They way VA-API is used in Firefox make it not compatible with libva-vdpau-driver. It won't work since libva-vdpau-driver can't support dmabuf-related bits because VDPAU doesn't support dmabuf-related APIs. It's just how VDPAU is.

To reiterate: you are spreading fear, uncertainty, and doubt.
X11 Pixmaps are not more "bug prone". They worked before just fine, so there is no reason for them to stop working now.
You can't really sandbox HARDWARE decoding. It's on hardware level. Though you may want sandbox demuxing which is in software. Demuxing is where all video-related vulnerabilities were exploited.

It's more complicated than that. I've published patches which support hardware decoding for XRender compositor, but they were declined by a module owner.
As far as I understand, Basic compositor is now treated as a fallback and they want to keep it away from any hardware acceleration.

Still don't understand how support for XRender compositor will compromise all-software fallback, but I guess I have to accept that. Hope that issues with EGL/X11/VA-API will be fixed soon.

I'm not up to speed on the details but it might be for stability reasons. The basic compositor is a last-resort fallback so we might want to keep it away from any issue that could arise from the drivers - especially old ones. Still, can you point me to the bug? I'm curious about the reasoning behind it.

Let it be marked on the calendar 03/07/2020 I got firefox running in wayland (initially released in 2008) with basic video hardware acceleration working with no noticeable problems!

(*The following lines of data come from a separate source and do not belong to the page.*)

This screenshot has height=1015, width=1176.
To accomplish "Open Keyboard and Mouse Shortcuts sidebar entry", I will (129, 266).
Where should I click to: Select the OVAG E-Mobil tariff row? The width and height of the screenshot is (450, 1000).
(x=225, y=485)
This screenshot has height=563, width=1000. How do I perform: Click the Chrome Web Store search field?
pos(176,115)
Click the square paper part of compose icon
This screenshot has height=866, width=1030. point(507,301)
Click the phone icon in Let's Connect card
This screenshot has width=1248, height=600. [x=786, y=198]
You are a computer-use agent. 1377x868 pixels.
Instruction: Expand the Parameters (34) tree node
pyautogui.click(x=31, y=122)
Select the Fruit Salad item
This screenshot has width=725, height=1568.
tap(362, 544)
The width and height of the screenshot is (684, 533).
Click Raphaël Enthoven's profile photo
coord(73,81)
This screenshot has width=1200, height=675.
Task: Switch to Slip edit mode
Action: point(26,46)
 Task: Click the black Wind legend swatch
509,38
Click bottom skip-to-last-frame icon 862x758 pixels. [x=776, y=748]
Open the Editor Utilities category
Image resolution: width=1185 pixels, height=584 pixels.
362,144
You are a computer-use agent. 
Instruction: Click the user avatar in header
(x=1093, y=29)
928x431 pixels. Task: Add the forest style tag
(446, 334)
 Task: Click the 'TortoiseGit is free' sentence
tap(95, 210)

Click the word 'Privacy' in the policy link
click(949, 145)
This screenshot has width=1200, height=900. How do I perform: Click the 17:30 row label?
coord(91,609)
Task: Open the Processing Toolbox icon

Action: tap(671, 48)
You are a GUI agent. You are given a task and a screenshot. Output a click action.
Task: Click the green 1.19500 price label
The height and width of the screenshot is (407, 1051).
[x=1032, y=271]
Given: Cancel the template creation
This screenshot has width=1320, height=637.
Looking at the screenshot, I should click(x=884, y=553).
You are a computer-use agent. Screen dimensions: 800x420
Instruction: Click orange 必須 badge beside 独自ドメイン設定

Yeah, but there are two basic compositors. One is all-software, and the other is the XRender-enhanced one. I required XRender, so it wasn't like it could break an all-software fallback.


Sure. 1644610.

That's exactly what the IT guys in my previous company did. They even disable page caching, DNS caching and many other things to make things worse. And when I enable those features manually, the flag will be immediately reverted by some auditing software. They make Firefox the default browser but too bad, most people in the company have never used FF before and now they think that FF is that slow and hence will never use FF again in their personal PCs. Chrome is forbidden so people do various workarounds to use Chrome instead

We still have internal stuff that requires IE

I was referring to the fact that pixmap sharing was disabled by default in FF for years now due to at least one bug with the nvidia driver. Maybe that could have been fixed in FF or the driver - that's why I put the word "apparently" into the sentence. Also, the xrender backend AFAIK has never been enabled by default - I don't know why, but I'd suspect all kinds of bugs being the cause.

Concerning isolation: AFAIK the browser vendors all have been trying to move the decoding etc. work to isolated processes, including hardware decoding. If I understand you correctly, you claim that that's not necessary - or do I get you wrong? Why are you saying then I'd be spreading fear?

I couldn't find a reason why pixmap sharing was disabled. Discussion in 1193015 mentions some requirements in the spec, with an idea how to make changes that conform to the spec. Then after two weeks there is a patch that just disables the feature altogether. Perhaps, it was just an easier solution — revert to software-only code.

XRender was also used for years, maybe even from the almost beginning of Linux support, since it was the only way to get a decent graphics performance. Remember how we could see how windows are updated top to bottom when VESA fallback driver was in use? That's how it was without XRender. Which was, and still is a X11 API for 2d acceleration.
XRender is often blamed for issues, but if you are using GTK applications on X.Org, you are using XRender, at least for text glyph caching. So it's not an obscure tech, it's widely used for years.

No, I'm saying that sandboxing is a bit harder topic. It can't be reduced to "technology A — good, technology B — bad".
For example, dma-buf vs. X11 Pixmaps. The X11 protocol is inherently non-secure, since from every connection one can spy on other windows. But if one uses a DRM connection, they may create a GL context, allocate textures and read them back into main memory. Most of drivers do not clear texture memory, so that's how malicious code may steal previous images. I can't see why DRM is more secure than X11 in that case. It's good idea to move code that requires access to hardware to a separate process, to reduce attack surface. But even with this code moved to a separate process, hardware access is still a security hole.

Your words implicitly convey fear of older X11 APIs. People read that and assume they are all extremely buggy. That also imply newly-added APIs being a solution for everything. That is also wrong. Almost every technology contains bugs. The more recent technology is, the more bugs there are.

I'm not against newer APIs. They were created for a reason, and allow some nicer things. I just prefer to have working features with older technology, and only occasionally testing newer tech, which may break my workflow. Testing new tech is fun, but if any bug prevents me from simple web surfing, my sadness grows.